## PROMPT
Revise the stretch from the line containing "Image resolution: width=768, height=1792." through the line containing "ت كليف مديرا", putting "Find" in place of "Locate" and leaving everything else unchanged. Return only those lines.

## DATA TO PROCESS
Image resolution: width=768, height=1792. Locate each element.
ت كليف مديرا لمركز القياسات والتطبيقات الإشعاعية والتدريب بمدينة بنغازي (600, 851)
==
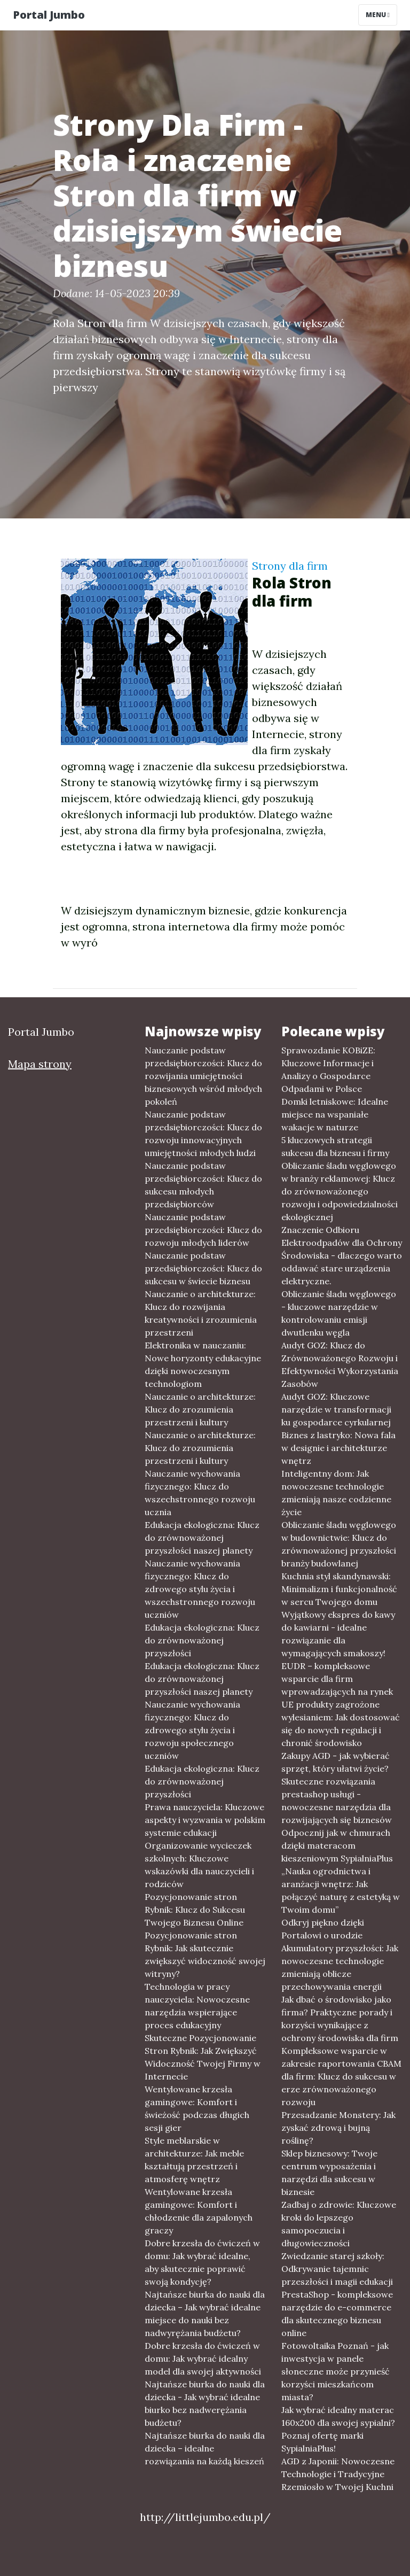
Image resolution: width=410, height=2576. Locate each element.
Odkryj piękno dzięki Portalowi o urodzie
* * *
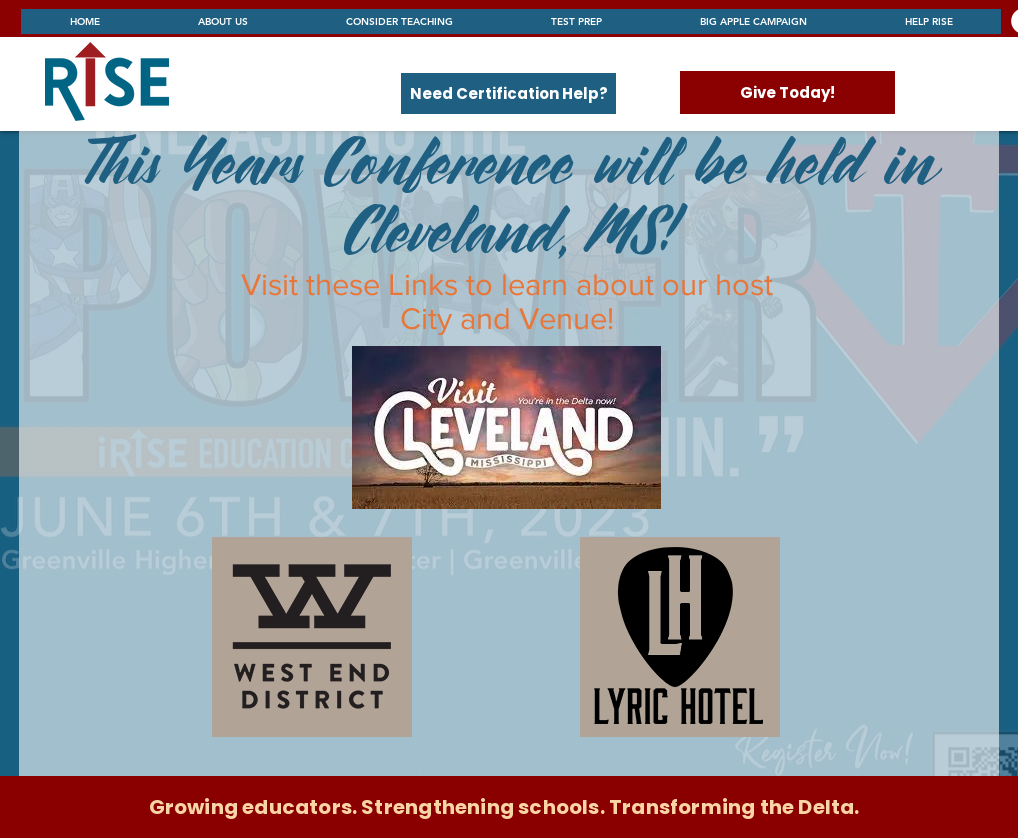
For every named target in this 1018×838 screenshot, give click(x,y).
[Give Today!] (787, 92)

## EXERCISE OUTPUT
Image resolution: width=768, height=1792. Find each element.
ت كليف مديرا لمركز القياسات والتطبيقات الإشعاعية والتدريب بمدينة بنغازي (600, 851)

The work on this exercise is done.